Jason remembered Chase’s comment, which led him to believe Sue hadn’t slept with the man. Jason hadn’t believed it. Not when Chase said they’d been dating for almost a month. Men didn’t see a woman as sexy as Sue for a month without taking things further. Hell, he himself had been with her for less than a day and he had zipper burns.
Sue licked her lips. “I would have shared.”
She was talking about the dessert, but his mind stayed wrapped around the idea of her and the doctor. He didn’t want to share Sue—didn’t want to think about her sharing anything with another man. That instant possessiveness, not an emotion Jason usually experienced, rattled around his chest.
“Are we going inside?” she asked.
He watched her pull a lipstick from her purse and smooth some over her lips. A suggestion sprang to mind: “Or we could stay in the car and make out.”
“You’re crazy,” she said.
“About you,” he countered, realizing it was true. And that scared him, too.
Sue opened the car door and popped out.
Jason stepped out his door, and his gaze focused on her denim-covered bottom again.
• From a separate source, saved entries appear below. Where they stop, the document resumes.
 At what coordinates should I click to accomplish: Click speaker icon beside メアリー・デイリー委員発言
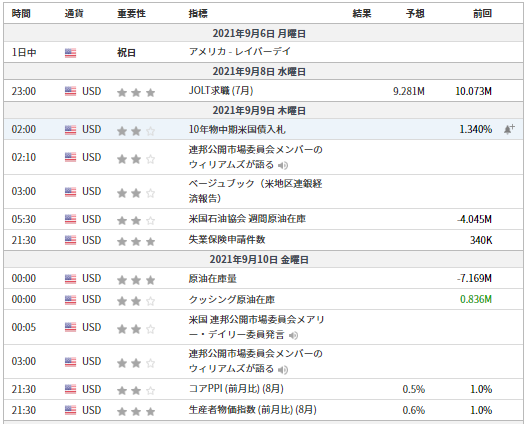click(x=293, y=335)
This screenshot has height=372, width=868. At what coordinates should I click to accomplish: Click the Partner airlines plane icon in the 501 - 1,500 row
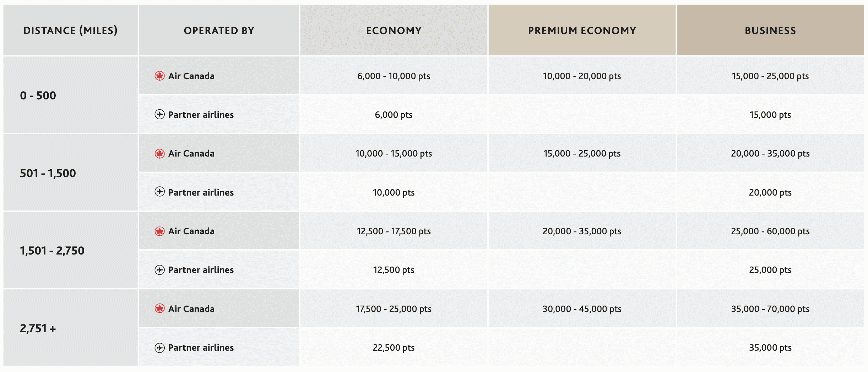tap(159, 192)
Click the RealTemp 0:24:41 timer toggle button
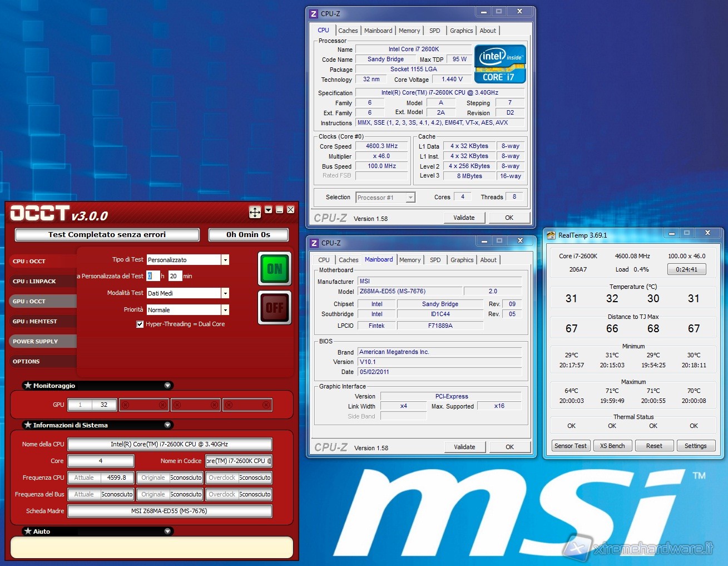 pos(686,269)
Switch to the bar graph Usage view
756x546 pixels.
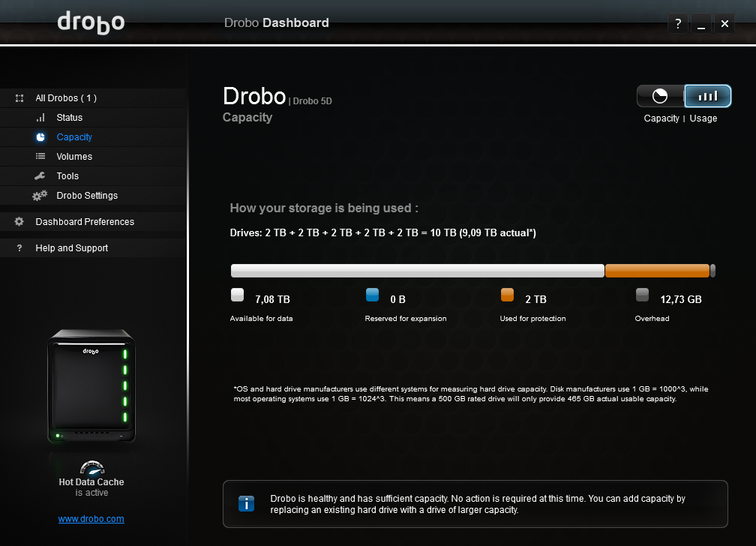coord(707,96)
There wasn’t a man alive who could date her for a month without…
He walked around to her side and locked her door.
“Sorry,” she said. “I’m not used to manual locks.”
And he wasn’t used to having to work so hard to win a woman’s affection. Which could mean she hadn’t slept with the doc, right?
But what had she meant by that “not settling” comment? And why had she lumped him in the same category as the foot doctor?
He guided her across the parking lot. Walking inside the store, he got that odd feeling of being…He spun around and stared out the glass doors. The gold Saturn sat outside the entrance.
“Wait here!” He bolted outside. Before his foot hit the pavement, the car spun off and skidded back onto the street.
“Fuck!” He reached for his phone only to realize it was in his car and out of juice. Turning around, he slammed right into Sue.
“Is that who was following us?” she asked.
He latched onto her elbow and hurried her into the store. “I told you to wait inside.”
“I never was good at taking orders,” she said. “You didn’t answer my question. Do you think they were following us?”
He exhaled in frustration. “Anyone you know drive a gold Saturn?”
She gave it some thought. “No.”
Once they were away from the glass doors, he stopped her. “Next time, when I tell you to do something, you listen to me!”
She rolled her eyes.
“Give me your phone,” he insisted.
“Why?”
“Because I need it.”
He called in to his precinct, and in the barest of sentences he had patrol cars in the area looking for the gold Saturn. “Yeah, call me back at this number if you find anything.”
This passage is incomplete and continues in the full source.